__STORED DATA__:

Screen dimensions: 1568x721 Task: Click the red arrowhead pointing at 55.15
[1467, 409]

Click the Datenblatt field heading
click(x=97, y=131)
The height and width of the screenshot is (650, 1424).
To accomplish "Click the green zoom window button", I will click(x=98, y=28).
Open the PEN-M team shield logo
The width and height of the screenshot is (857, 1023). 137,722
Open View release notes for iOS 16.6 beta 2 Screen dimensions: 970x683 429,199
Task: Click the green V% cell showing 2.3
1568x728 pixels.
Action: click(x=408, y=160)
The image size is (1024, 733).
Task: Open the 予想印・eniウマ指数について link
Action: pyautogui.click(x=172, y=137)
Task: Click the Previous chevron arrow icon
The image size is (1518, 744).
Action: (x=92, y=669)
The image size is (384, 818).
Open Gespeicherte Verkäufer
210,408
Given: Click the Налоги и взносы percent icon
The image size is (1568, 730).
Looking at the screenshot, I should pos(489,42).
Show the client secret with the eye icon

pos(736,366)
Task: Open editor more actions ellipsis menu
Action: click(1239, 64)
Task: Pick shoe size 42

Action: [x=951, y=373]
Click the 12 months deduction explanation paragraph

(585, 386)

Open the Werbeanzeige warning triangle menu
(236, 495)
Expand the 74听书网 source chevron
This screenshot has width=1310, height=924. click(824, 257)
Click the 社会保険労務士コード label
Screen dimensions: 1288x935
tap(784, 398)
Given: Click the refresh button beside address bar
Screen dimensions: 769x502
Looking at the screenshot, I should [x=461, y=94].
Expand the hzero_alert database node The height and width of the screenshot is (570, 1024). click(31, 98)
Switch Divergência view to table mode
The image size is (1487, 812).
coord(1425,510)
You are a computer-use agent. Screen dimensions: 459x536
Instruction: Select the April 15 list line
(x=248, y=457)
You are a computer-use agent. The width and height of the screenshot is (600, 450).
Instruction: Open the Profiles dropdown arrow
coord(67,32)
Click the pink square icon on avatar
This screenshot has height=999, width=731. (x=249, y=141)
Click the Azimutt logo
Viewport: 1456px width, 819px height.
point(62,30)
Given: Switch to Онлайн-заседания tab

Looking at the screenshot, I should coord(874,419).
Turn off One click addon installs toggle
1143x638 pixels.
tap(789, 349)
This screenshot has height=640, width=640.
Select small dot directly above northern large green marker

__WHAT YOU WILL DO__:
From the records above, extract exactly and only the lines that begin at the line with "Task: Click the green V% cell showing 2.3" and stop after the line with "Given: Click the Налоги и взносы percent icon".

__YOUR SOLUTION__:
Task: Click the green V% cell showing 2.3
1568x728 pixels.
Action: click(x=408, y=160)
The image size is (1024, 733).
Task: Open the 予想印・eniウマ指数について link
Action: pyautogui.click(x=172, y=137)
Task: Click the Previous chevron arrow icon
The image size is (1518, 744).
Action: (x=92, y=669)
The image size is (384, 818).
Open Gespeicherte Verkäufer
210,408
Given: Click the Налоги и взносы percent icon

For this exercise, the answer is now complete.